I have just built a new gaming PC and installed Windows 7 Professional on it. So far all of the games that I have installed on it has run without a problem (most better than they did on XP). I double click on the Rise of Nations icon and it looks like it tries to start but I do not even see it under task manager.

I have tried running as administrator, but that does not work. I also tried to uninstall, but it will not run either the uninstaller or a new installer.
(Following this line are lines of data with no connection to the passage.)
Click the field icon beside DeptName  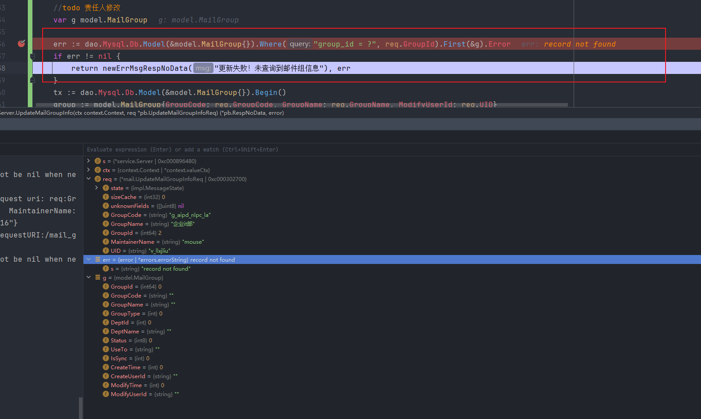tap(106, 331)
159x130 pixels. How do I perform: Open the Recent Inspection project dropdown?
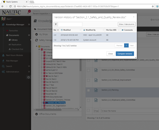point(41,13)
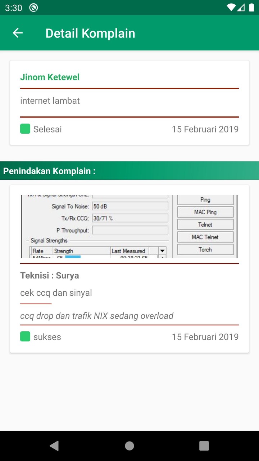
Task: Tap the sukses action date
Action: coord(205,337)
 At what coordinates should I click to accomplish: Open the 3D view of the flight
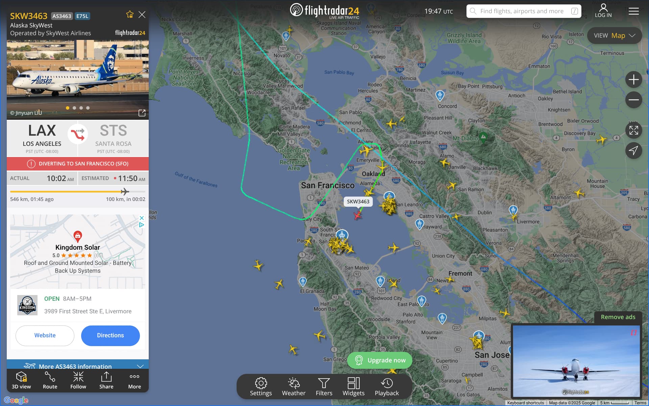(21, 380)
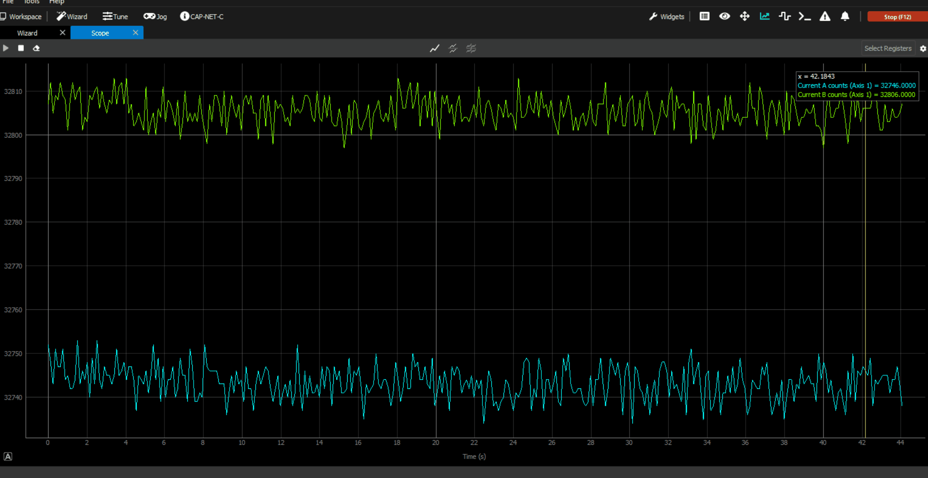Open the warning triangle errors icon

click(x=825, y=17)
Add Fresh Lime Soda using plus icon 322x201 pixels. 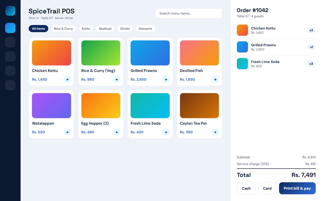(166, 132)
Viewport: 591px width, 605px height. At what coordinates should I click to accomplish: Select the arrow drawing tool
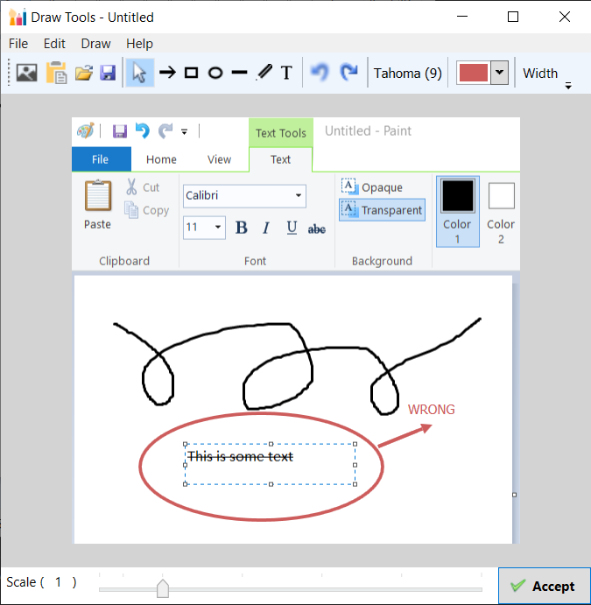point(166,74)
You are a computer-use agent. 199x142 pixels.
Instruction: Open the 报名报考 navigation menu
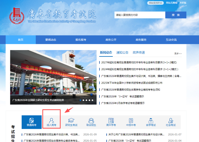coord(81,40)
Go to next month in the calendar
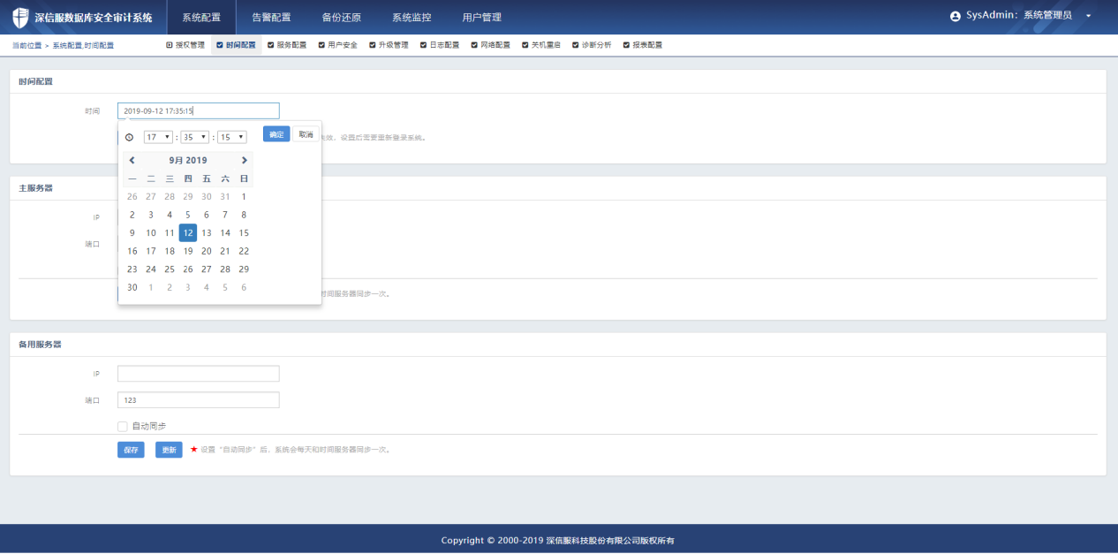The width and height of the screenshot is (1118, 554). [x=245, y=160]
What can I do to get this game to work?

Note: Rise of Nations: Rise of Legends runs fine, so I don't know why this won't. Also this is the Gold Edition.

*My System:*
3.2 GHz Quad Core AMD
4 GB DDR3 1600
750 GB WD Black
ASUS M4A79XTD EVO
Nvidia Geforce 9800 GTX+
Corsair 750W PSU


----------



## Darnel_380 (Apr 9, 2009)

*Re: Rise of Nations won't run on Windows 7*

I forgot to post it, and I could not edit it, but I am running Windows 7 Pro *64 bit.* Kind of an important fact.


----------



## jarod (Oct 22, 2007)

*Re: Rise of Nations won't run on Windows 7*

Sorry.. Ron is not in windows 7 compatibility list. I seen some forums where users got it to run flawlessly but some others just won't run


----------



## Darnel_380 (Apr 9, 2009)

*Re: Rise of Nations won't run on Windows 7*

Is there anything I can do to get it working short of running a dual boot configuration? Or maybe you have a link to one of those people who got it working? Thanks


----------



## jarod (Oct 22, 2007)

*Re: Rise of Nations won't run on Windows 7*

Sorry... didn't kept the link. You could try to google your problem and see if any of the forums have this kind of solutions. Thats what I did. 

However I went through some of the forums and most of the suggested a solution but it didn't work for the person who posted his problem there


----------